── Extracted material

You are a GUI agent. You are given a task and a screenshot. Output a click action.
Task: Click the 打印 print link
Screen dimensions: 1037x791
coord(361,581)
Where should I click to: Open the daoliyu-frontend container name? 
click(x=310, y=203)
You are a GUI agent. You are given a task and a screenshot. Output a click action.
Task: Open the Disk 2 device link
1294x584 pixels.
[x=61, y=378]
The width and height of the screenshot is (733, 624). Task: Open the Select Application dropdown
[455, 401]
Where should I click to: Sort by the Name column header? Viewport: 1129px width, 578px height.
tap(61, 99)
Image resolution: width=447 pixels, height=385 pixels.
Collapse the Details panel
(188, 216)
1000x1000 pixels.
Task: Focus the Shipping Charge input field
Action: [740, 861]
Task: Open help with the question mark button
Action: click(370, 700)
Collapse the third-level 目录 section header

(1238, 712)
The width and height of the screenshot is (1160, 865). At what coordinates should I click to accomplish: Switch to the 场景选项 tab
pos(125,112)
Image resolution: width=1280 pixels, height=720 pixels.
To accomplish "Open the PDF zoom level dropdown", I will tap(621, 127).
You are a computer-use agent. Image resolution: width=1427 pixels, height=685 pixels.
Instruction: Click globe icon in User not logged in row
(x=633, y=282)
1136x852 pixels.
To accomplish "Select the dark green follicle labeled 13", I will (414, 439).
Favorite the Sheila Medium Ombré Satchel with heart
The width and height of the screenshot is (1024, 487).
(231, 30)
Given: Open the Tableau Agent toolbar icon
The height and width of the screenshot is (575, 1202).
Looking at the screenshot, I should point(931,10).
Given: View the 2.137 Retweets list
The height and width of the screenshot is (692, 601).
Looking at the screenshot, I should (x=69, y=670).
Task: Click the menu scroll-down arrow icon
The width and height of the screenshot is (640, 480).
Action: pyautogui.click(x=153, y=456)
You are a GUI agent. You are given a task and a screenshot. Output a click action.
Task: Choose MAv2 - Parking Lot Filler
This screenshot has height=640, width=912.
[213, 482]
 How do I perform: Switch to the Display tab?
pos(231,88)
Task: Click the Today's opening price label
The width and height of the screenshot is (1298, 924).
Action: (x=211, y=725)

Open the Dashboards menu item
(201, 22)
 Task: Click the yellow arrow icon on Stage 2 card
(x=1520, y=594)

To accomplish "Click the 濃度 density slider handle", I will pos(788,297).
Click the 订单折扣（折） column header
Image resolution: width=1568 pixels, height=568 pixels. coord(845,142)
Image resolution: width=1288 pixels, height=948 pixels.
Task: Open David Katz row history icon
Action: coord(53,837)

────

> Exercise goal
With nothing left out, transcribe the records above exactly.

> Result
You are a GUI agent. You are given a task and a screenshot. Output a click action.
Task: Click the 打印 print link
Screen dimensions: 1037x791
coord(361,581)
Where should I click to: Open the daoliyu-frontend container name? 
click(x=310, y=203)
You are a GUI agent. You are given a task and a screenshot. Output a click action.
Task: Open the Disk 2 device link
1294x584 pixels.
[x=61, y=378]
The width and height of the screenshot is (733, 624). Task: Open the Select Application dropdown
[455, 401]
Where should I click to: Sort by the Name column header? Viewport: 1129px width, 578px height.
tap(61, 99)
Image resolution: width=447 pixels, height=385 pixels.
Collapse the Details panel
(188, 216)
1000x1000 pixels.
Task: Focus the Shipping Charge input field
Action: [740, 861]
Task: Open help with the question mark button
Action: click(370, 700)
Collapse the third-level 目录 section header

(1238, 712)
The width and height of the screenshot is (1160, 865). At what coordinates should I click to accomplish: Switch to the 场景选项 tab
pos(125,112)
Image resolution: width=1280 pixels, height=720 pixels.
To accomplish "Open the PDF zoom level dropdown", I will tap(621, 127).
You are a computer-use agent. Image resolution: width=1427 pixels, height=685 pixels.
Instruction: Click globe icon in User not logged in row
(x=633, y=282)
1136x852 pixels.
To accomplish "Select the dark green follicle labeled 13", I will (414, 439).
Favorite the Sheila Medium Ombré Satchel with heart
The width and height of the screenshot is (1024, 487).
(231, 30)
Given: Open the Tableau Agent toolbar icon
The height and width of the screenshot is (575, 1202).
Looking at the screenshot, I should point(931,10).
Given: View the 2.137 Retweets list
The height and width of the screenshot is (692, 601).
Looking at the screenshot, I should (x=69, y=670).
Task: Click the menu scroll-down arrow icon
The width and height of the screenshot is (640, 480).
Action: pyautogui.click(x=153, y=456)
You are a GUI agent. You are given a task and a screenshot. Output a click action.
Task: Choose MAv2 - Parking Lot Filler
This screenshot has height=640, width=912.
[213, 482]
 How do I perform: Switch to the Display tab?
pos(231,88)
Task: Click the Today's opening price label
The width and height of the screenshot is (1298, 924).
Action: (x=211, y=725)

Open the Dashboards menu item
(201, 22)
 Task: Click the yellow arrow icon on Stage 2 card
(x=1520, y=594)

To accomplish "Click the 濃度 density slider handle", I will pos(788,297).
Click the 订单折扣（折） column header
Image resolution: width=1568 pixels, height=568 pixels. coord(845,142)
Image resolution: width=1288 pixels, height=948 pixels.
Task: Open David Katz row history icon
Action: coord(53,837)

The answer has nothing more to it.